QUESTION:

In this exercise, I used logistic regressions to investigate whether whether three explanatory variables (growing degree days, soil temperature, soil moisture) could be related to changes in the probability of finding vulnerable versus invulnerable plants in my 2017 data. Logistic regressions allow us to fit models to data of probabilities that range between 0 and 1 (Hosmer et al., 2013). **Vulnerable** plants were defined as plants with any vulnerable capitula present whereas plants were defined as **invulnerable** if they had only invulnerable stages (vulnerable stages: primordia, buds, young flowers and flowers; invulnerable stages: fruit and dehisced fruit). Based on these definitions, I created binary response variable at the plant level:

vul.plant = 1 for a plant having any vulnerable capitula

vul.plant = 0 for a plant that has only invulnerable capitula

Because all flowering capitula begin at a vulnerable stage (primordia, bud) and pass through to invulnerable stages (fruit, dehisced fruit), a baseline expectation was that early season samples would have a probability of vulnerability close to 100%, and that samples late in the season would have a probability of vulnerability close to 0%. **(Prediction 1):** **growing degree days are expected to explain a significant degree of the change in probability from 100% to 0%.**

Previous analysis showed that warmer soil temperatures (˚F) were linearly associated with higher growing degree days, so I expected that soil temperature should explain some degree of the change in probability of vulnerability, both through this correlation with growing degree days and also through directly impacting flowering phenology. **(2) Higher soil temperature is expected to be associated with decreased probability of vulnerability**. On the other hand, the correlation between growing degree days and soil moisture (measured as percent soil moisture) was negative and neither as strong nor as consistent as soil temperature. For these reasons, soil moisture might explain a portion of the change in probability of plant vulnerability**, **and** (3)** **higher soil moisture is expected to be associated with increased probability of vulnerability**.

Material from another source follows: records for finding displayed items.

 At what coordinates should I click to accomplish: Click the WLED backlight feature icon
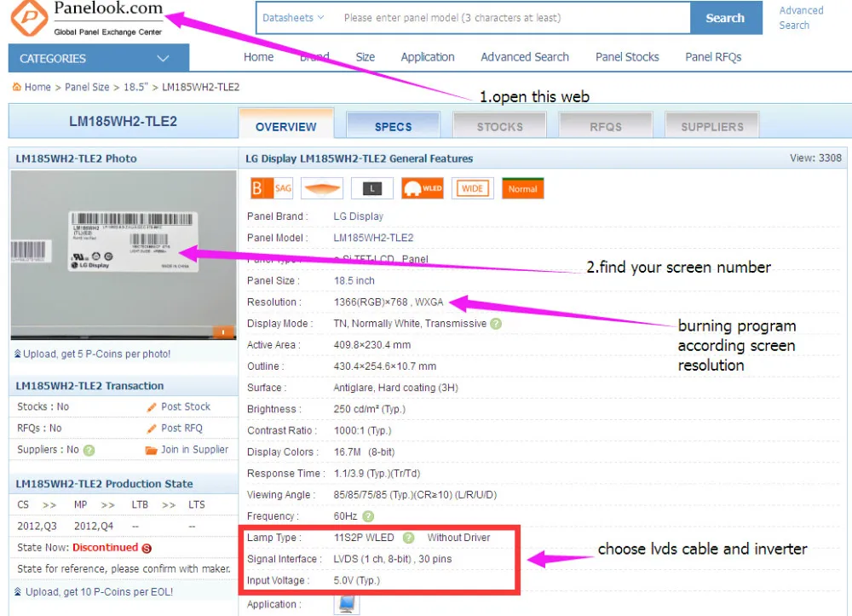[x=423, y=188]

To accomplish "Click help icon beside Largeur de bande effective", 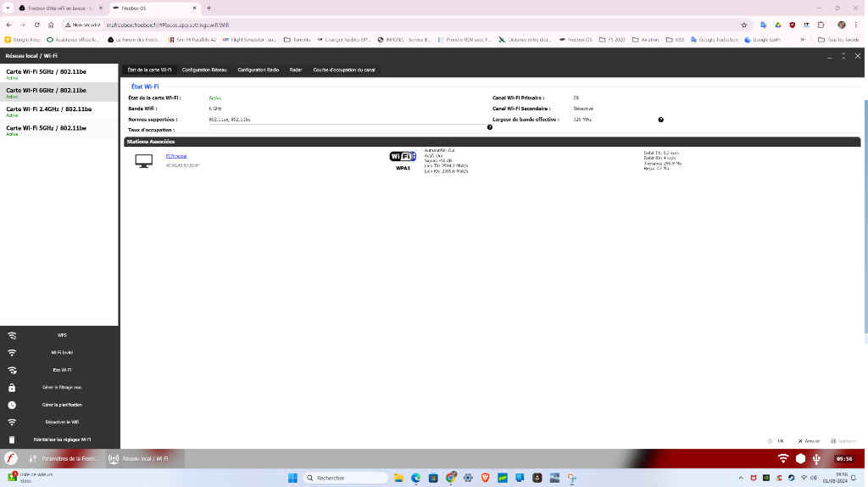I will [x=660, y=120].
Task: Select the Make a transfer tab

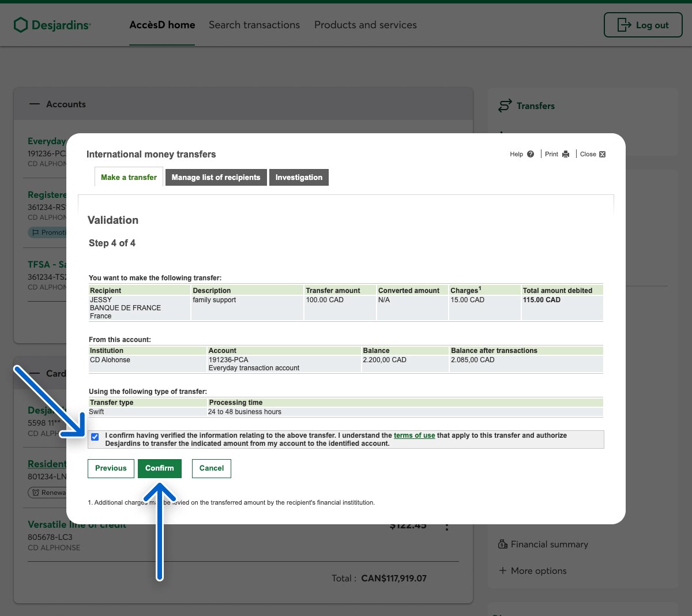Action: click(x=129, y=177)
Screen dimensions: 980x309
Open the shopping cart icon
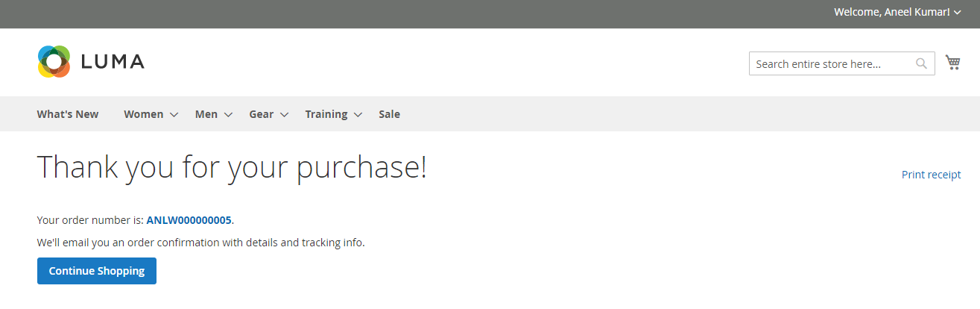click(x=952, y=63)
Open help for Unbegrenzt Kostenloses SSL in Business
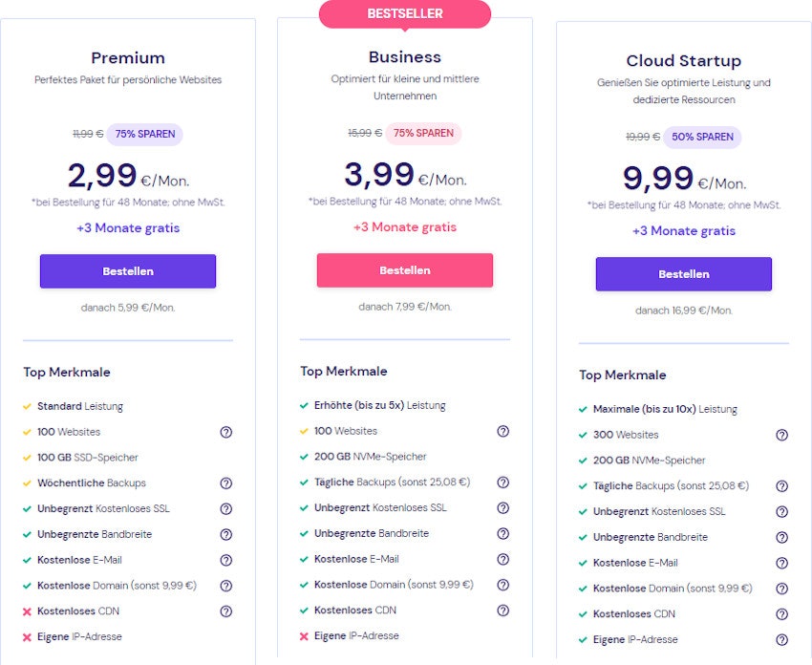 click(x=503, y=508)
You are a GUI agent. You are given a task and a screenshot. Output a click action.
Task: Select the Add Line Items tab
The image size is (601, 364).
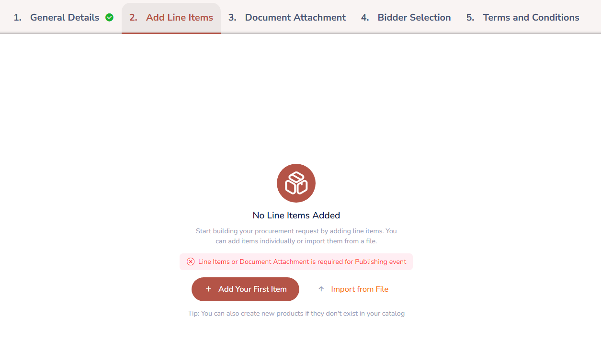tap(171, 18)
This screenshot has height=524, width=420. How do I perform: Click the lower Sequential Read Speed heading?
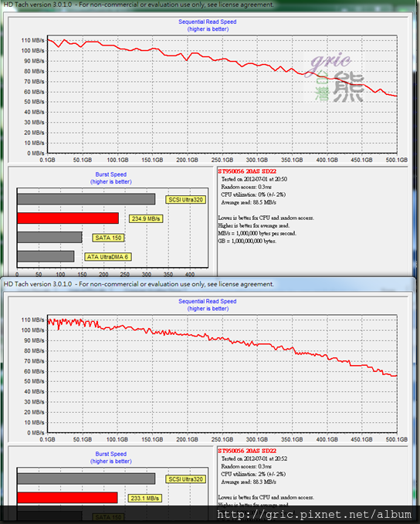[208, 302]
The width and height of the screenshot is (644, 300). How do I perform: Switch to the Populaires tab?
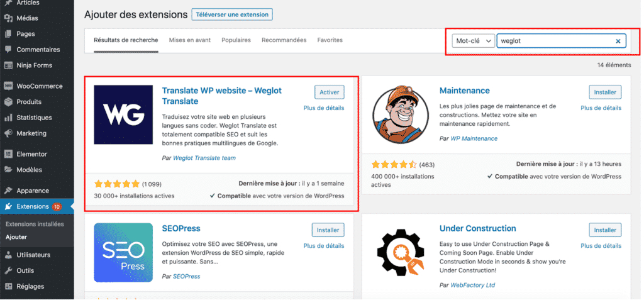tap(236, 40)
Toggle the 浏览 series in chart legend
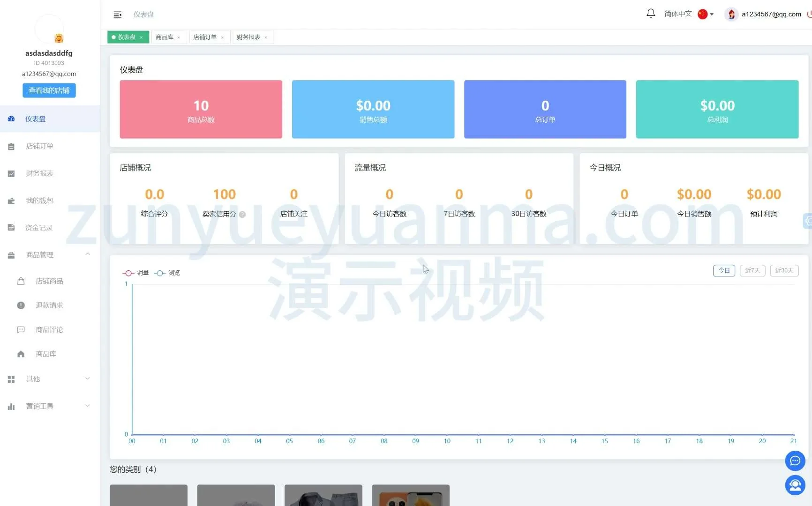 (x=167, y=273)
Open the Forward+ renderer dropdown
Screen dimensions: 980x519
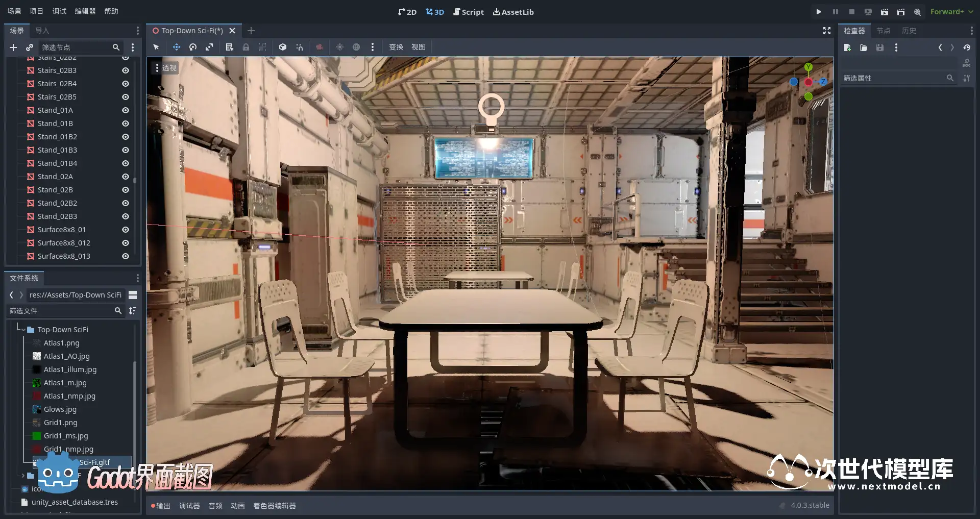coord(951,12)
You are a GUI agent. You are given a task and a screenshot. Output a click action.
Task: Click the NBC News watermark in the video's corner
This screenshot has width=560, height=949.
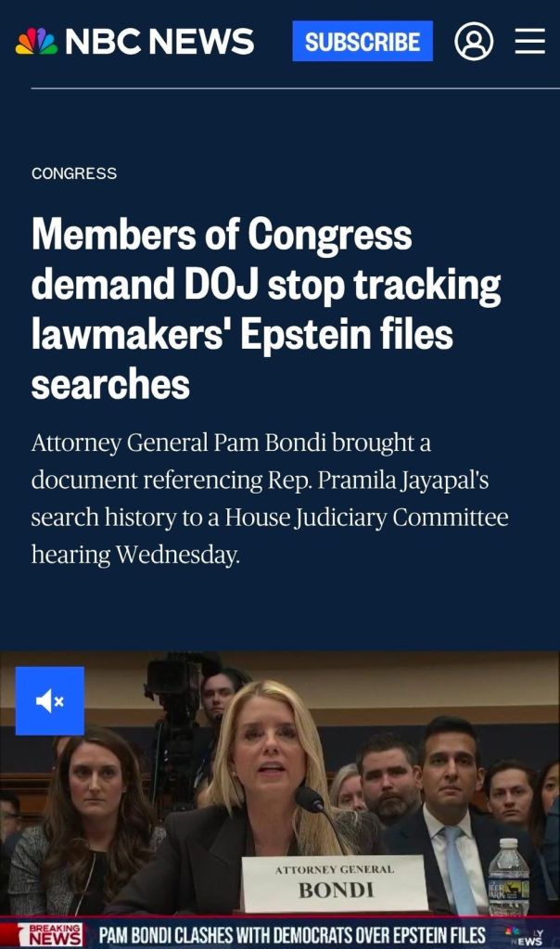[x=525, y=937]
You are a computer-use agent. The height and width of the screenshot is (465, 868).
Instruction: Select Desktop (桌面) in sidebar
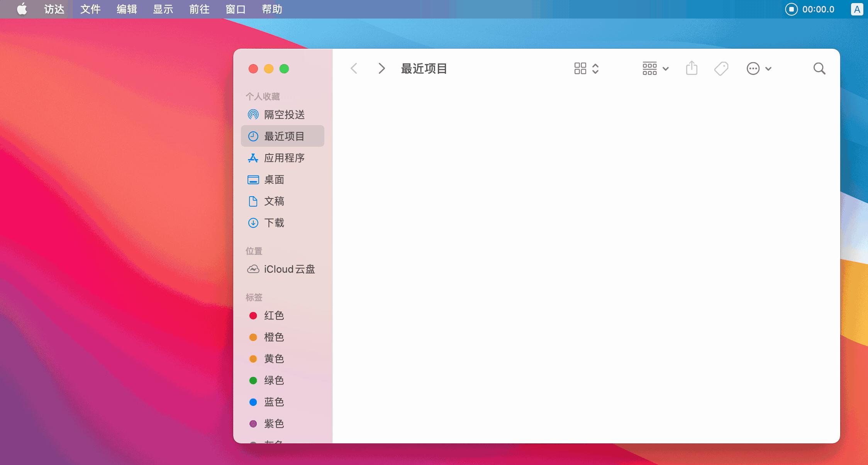click(274, 180)
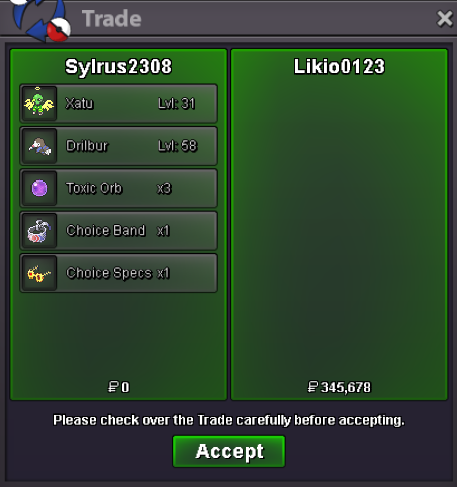The image size is (457, 487).
Task: Click the purple Toxic Orb icon
Action: 39,188
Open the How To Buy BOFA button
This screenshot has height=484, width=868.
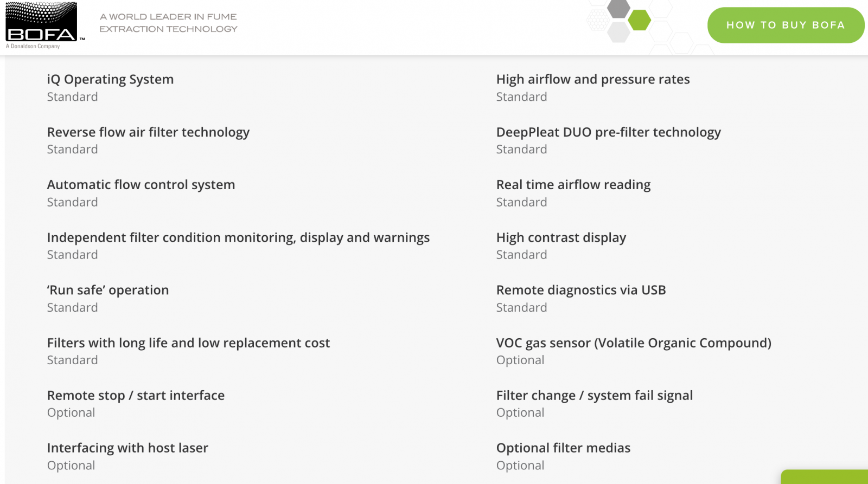(x=786, y=25)
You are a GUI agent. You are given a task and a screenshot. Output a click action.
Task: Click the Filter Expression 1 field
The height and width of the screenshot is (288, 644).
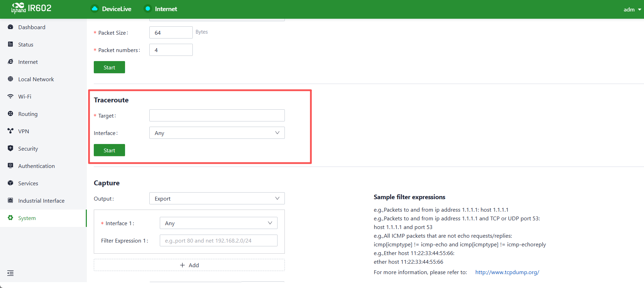(x=218, y=240)
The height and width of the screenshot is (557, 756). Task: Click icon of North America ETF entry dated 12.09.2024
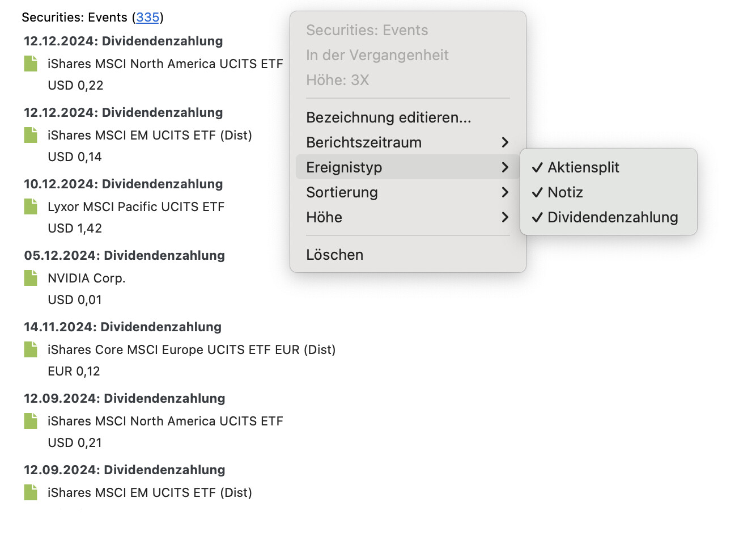[x=31, y=421]
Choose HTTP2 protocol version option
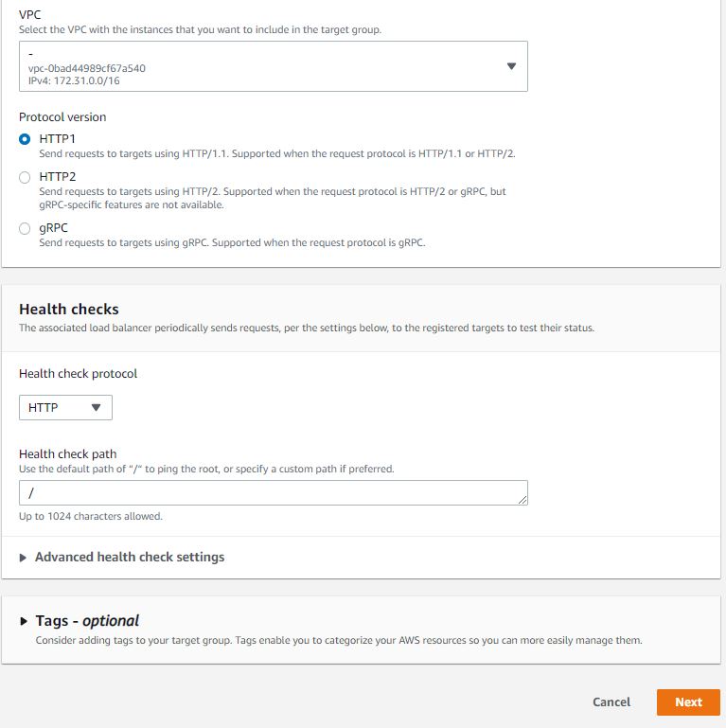 coord(25,177)
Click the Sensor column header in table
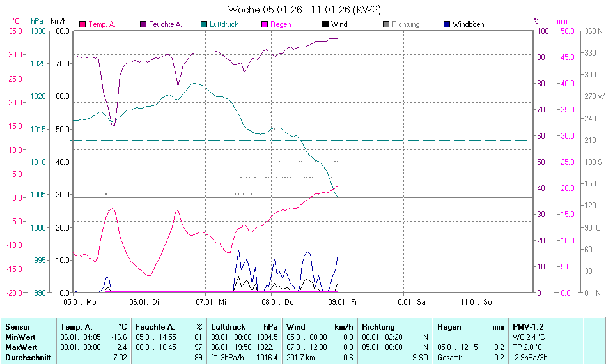Screen dimensions: 606x364 17,327

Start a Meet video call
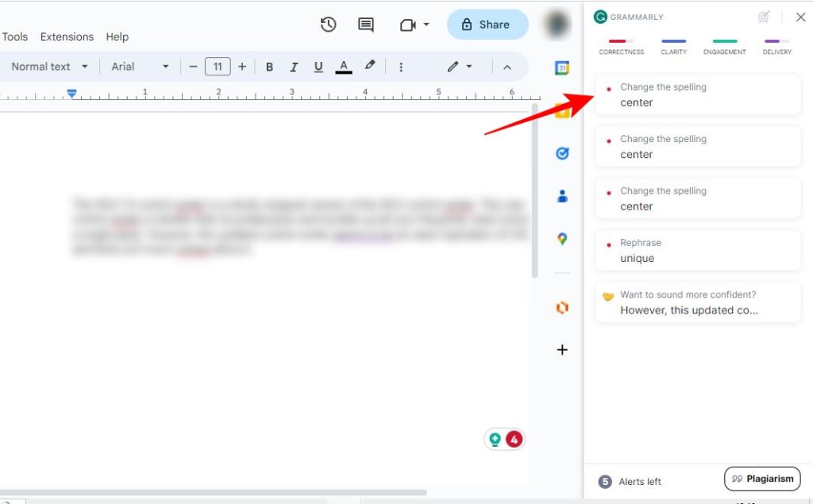click(407, 25)
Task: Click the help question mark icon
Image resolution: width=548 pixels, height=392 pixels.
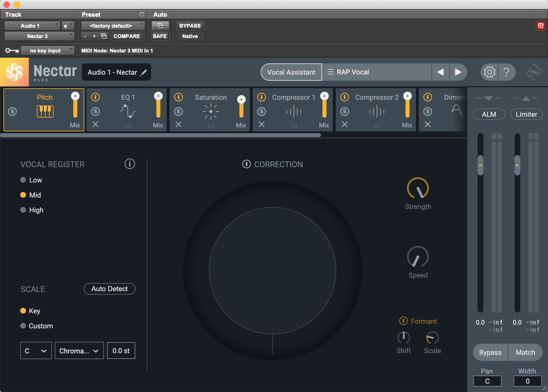Action: coord(506,72)
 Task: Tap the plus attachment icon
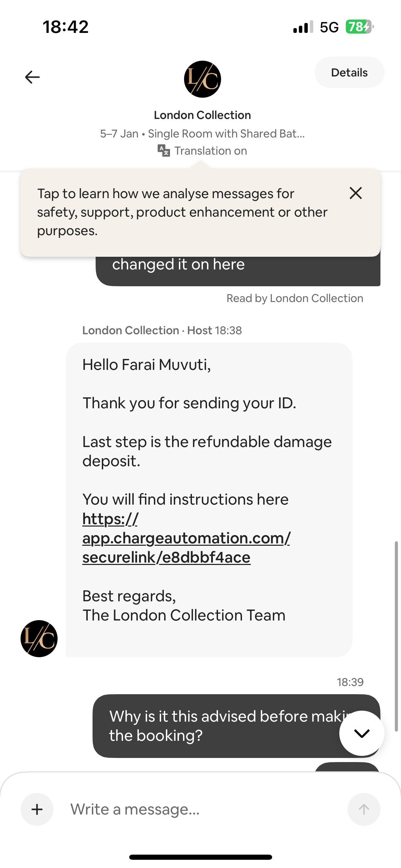click(37, 809)
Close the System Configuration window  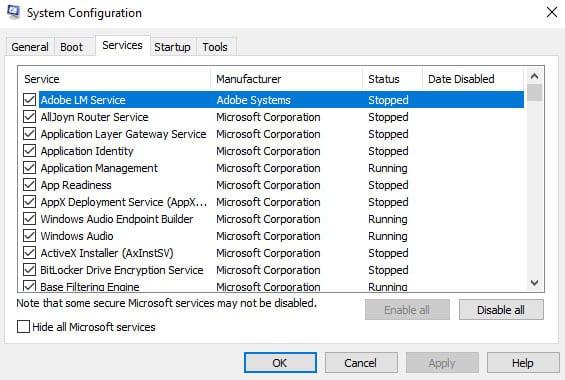552,12
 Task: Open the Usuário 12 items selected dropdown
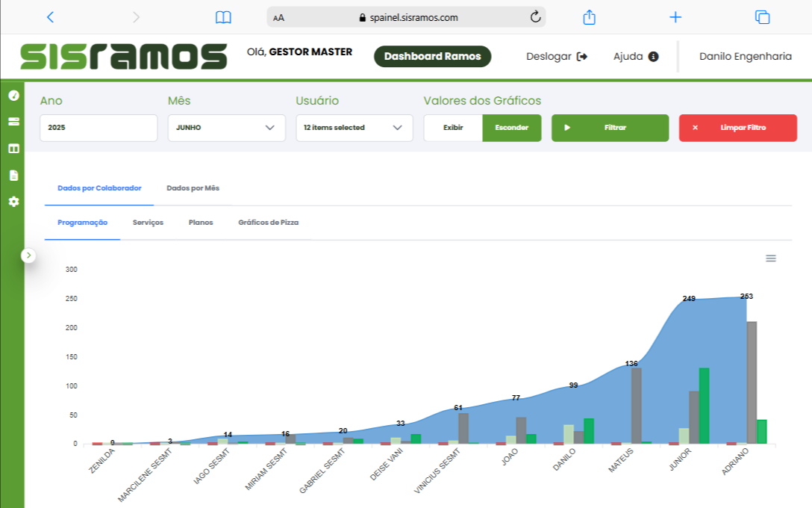coord(354,128)
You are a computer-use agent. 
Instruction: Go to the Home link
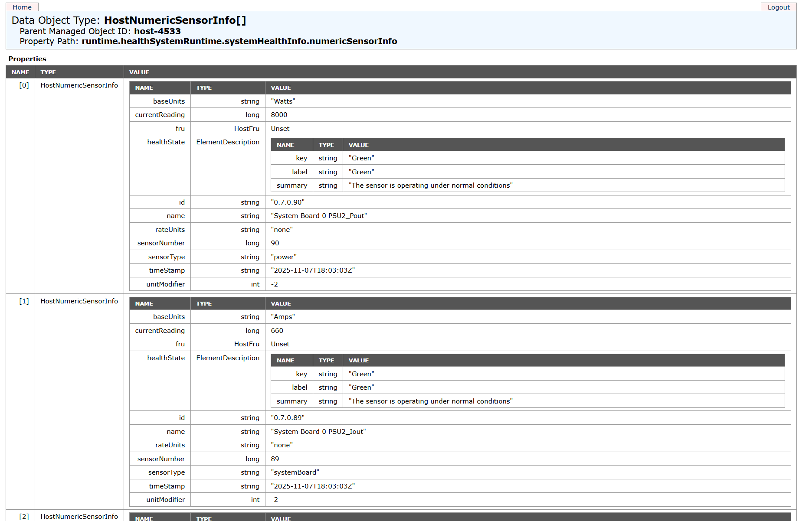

Finally, I also wanted to ask whether the patterns shown in the logistic regressions I performed **would differ between the five surveyed sites** represented in the 2017 data.

APPROACH:

To complete this analysis, I used the generalized linear model function **glm()** to perform logistic regressions on data prepared in tutorial 2. Because soil temperature measurements were significantly impacted by the time of day at which they were measured, I removed the linear trend between soil temperature measured and time of day of measurement, creating adjusted soil temperature (also in ˚F). Soil moisture was used directly.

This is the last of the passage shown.